→ RECORDS SUPPLIED:
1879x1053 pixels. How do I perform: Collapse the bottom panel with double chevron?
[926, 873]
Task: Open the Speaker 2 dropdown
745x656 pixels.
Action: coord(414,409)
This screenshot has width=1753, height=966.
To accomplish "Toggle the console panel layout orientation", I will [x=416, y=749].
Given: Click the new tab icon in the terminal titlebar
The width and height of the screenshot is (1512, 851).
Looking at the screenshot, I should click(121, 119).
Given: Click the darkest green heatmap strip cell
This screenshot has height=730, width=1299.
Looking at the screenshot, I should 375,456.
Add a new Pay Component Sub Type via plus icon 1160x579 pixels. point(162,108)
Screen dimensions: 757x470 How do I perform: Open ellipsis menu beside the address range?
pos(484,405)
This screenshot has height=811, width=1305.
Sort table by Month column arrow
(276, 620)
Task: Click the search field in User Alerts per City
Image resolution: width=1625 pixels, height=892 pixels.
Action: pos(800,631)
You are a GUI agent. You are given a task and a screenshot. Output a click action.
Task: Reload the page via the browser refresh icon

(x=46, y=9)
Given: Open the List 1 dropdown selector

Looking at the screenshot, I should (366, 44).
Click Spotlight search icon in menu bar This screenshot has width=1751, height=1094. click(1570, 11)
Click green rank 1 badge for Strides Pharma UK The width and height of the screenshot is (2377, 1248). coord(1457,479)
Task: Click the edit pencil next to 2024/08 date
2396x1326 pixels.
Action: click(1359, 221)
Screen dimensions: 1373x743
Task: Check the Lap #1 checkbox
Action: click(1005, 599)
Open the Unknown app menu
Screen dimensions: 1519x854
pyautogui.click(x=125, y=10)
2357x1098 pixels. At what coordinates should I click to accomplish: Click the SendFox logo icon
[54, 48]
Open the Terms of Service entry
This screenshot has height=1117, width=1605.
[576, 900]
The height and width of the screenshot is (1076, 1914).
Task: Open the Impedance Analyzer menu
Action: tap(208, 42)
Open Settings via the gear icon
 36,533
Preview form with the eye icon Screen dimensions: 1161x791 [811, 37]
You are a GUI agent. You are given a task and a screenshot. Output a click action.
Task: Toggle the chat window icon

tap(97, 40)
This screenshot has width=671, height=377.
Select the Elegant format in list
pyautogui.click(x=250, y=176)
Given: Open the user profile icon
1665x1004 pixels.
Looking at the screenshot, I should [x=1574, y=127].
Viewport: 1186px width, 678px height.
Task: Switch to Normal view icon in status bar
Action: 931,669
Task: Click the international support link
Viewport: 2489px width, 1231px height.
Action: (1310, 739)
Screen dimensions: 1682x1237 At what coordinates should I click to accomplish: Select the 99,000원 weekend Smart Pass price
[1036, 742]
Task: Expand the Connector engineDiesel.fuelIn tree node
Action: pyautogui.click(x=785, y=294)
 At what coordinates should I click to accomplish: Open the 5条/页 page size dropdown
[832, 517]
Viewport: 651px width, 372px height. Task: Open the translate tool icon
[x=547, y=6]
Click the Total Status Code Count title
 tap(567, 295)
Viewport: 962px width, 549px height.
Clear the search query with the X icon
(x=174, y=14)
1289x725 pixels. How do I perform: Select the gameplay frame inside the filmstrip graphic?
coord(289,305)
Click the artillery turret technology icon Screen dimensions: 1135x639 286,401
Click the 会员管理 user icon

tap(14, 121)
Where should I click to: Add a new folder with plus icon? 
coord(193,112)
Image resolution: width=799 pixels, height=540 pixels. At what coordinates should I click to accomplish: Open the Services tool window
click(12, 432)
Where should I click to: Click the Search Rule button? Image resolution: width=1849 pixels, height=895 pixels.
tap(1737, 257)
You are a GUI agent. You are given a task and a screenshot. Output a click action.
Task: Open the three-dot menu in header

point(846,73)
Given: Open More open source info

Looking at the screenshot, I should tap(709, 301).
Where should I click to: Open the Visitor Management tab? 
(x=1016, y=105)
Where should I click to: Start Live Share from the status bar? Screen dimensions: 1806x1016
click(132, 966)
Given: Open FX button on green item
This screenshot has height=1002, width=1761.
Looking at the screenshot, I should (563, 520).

→ TASK TO CARRY OUT: Set down each line of the material verbatim, from the first line through the line that contains "Given: Click the new".

→ ANSWER FOR THIS EXERCISE:
1879x1053 pixels. How do I perform: Collapse the bottom panel with double chevron?
[926, 873]
Task: Open the Speaker 2 dropdown
745x656 pixels.
Action: coord(414,409)
This screenshot has width=1753, height=966.
To accomplish "Toggle the console panel layout orientation", I will [x=416, y=749].
Given: Click the new tab icon in the terminal titlebar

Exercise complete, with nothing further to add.